Michael Kroger in denial over leadership ‘coup’ as Libs lick their wounds
Compare and contrast reactions to last week’s murder and mayhem. Like most, not all, Liberal MPs, deputy whip Rowan Ramsey felt sick at heart as he handed out ballot papers to colleagues angered by betrayals, disgusted by the bullying, who were being forced to choose between their friends or their enemies. Their votes were destined to kill a popular prime minister, shatter the career of his equally popular deputy, then anoint one of two much less popular contenders.
Ramsey chose black humour to try to get himself and other MPs through the gruelling process. “I haven’t had this much fun since I ran over my neighbour’s dog, then had to tell him what I had done,” he said. So many Liberal MPs were shocked or distressed by events and the way they unfolded.
“It was so ugly, it scared us all. It scared me,” one coup veteran said. Another worried about post-traumatic stress disorder among his colleagues. An interstate Liberal reckoned it was one giant cock-up.
Yet on Monday morning Victorian Liberal Party president Michael Kroger, who according to several sources had directly intervened last week, was tetchy, politically inept and insensitive when asked by Sky News’ Kieran Gilbert about the part played in the “coup” by two Victorians, Michael Sukkar and James Paterson.
“You can call it a coup, insurgency. No. It was a leadership challenge, you know, big deal, move on. We’ve had them before, we’ll have them again,” Kroger replied, with scant regard for the sensitivities of the politicians or the opinion of voters, who hate that they do happen all the time, and who can be forgiven for thinking it is a very big deal who is prime minister because what they do affects the country and its people.
○ ○ ○ ○
What is expected: In the article, who asked Michael Kroger on Sky News about the part two Victorians played in the "coup"? Please rely on the article alone.

Supplied data:
○ ○ ○ ○
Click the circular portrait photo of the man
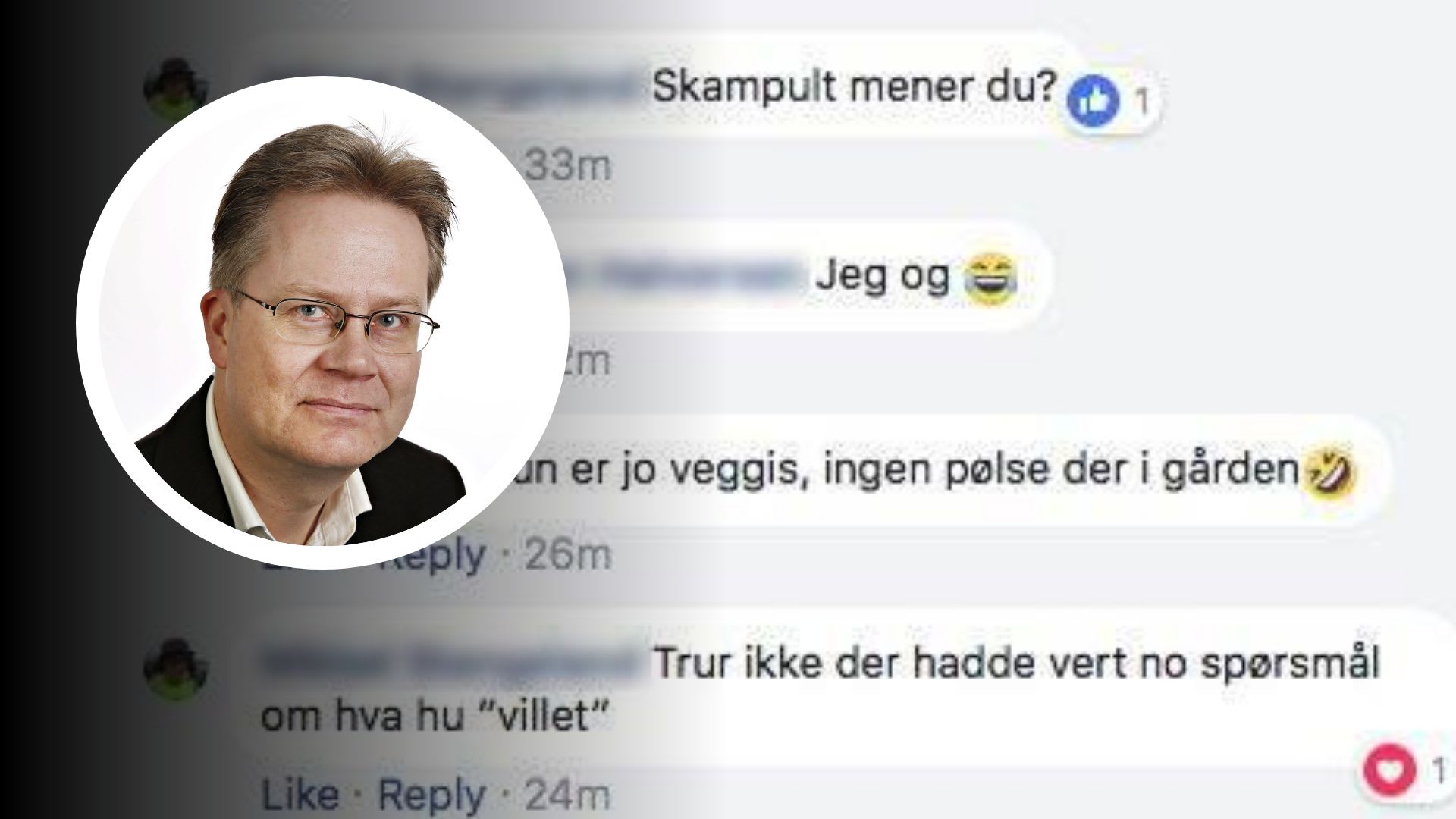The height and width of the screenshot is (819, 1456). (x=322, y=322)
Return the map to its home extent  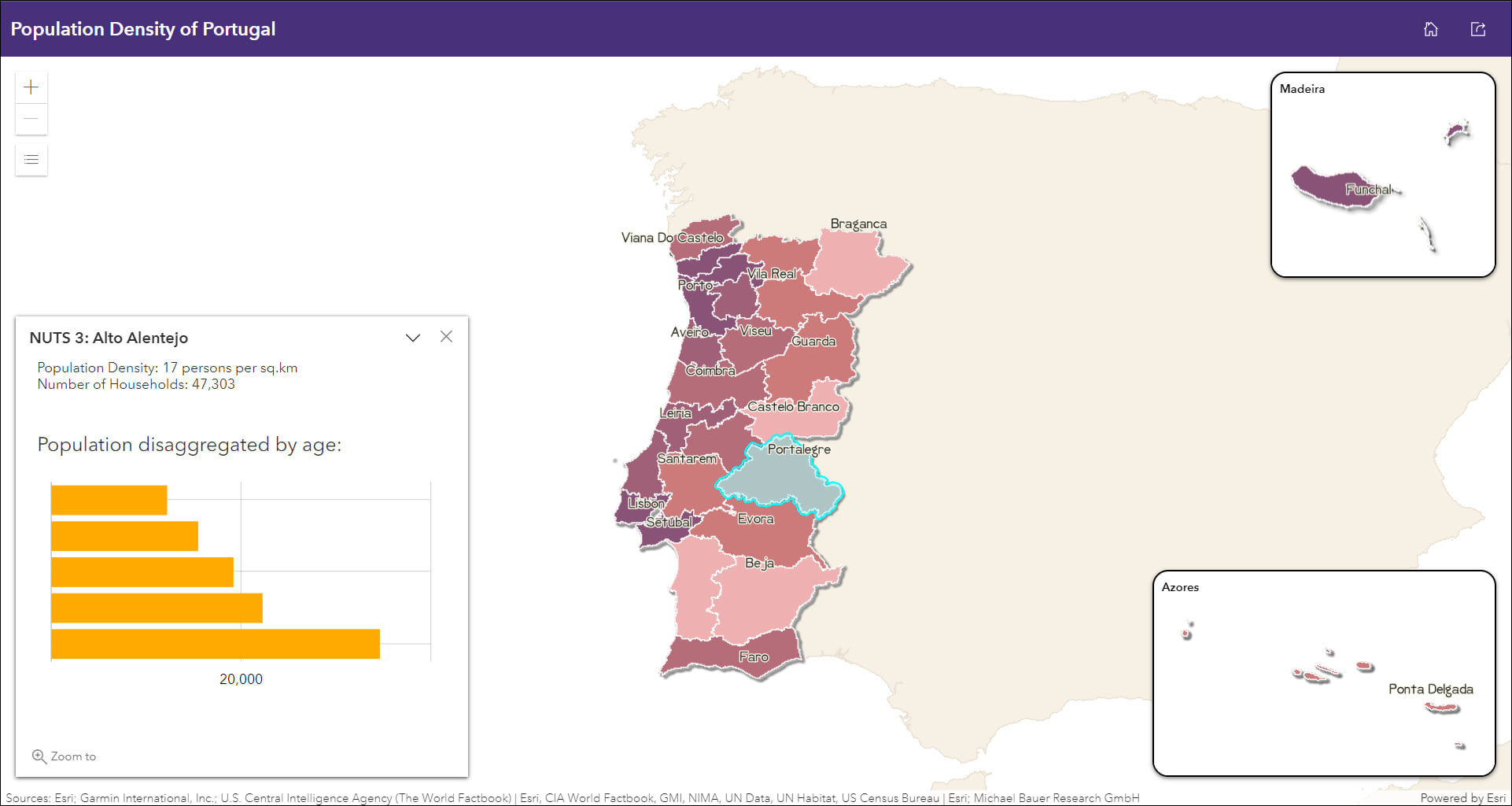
○ ○ ○ ○
Solved problem: Kieran Gilbert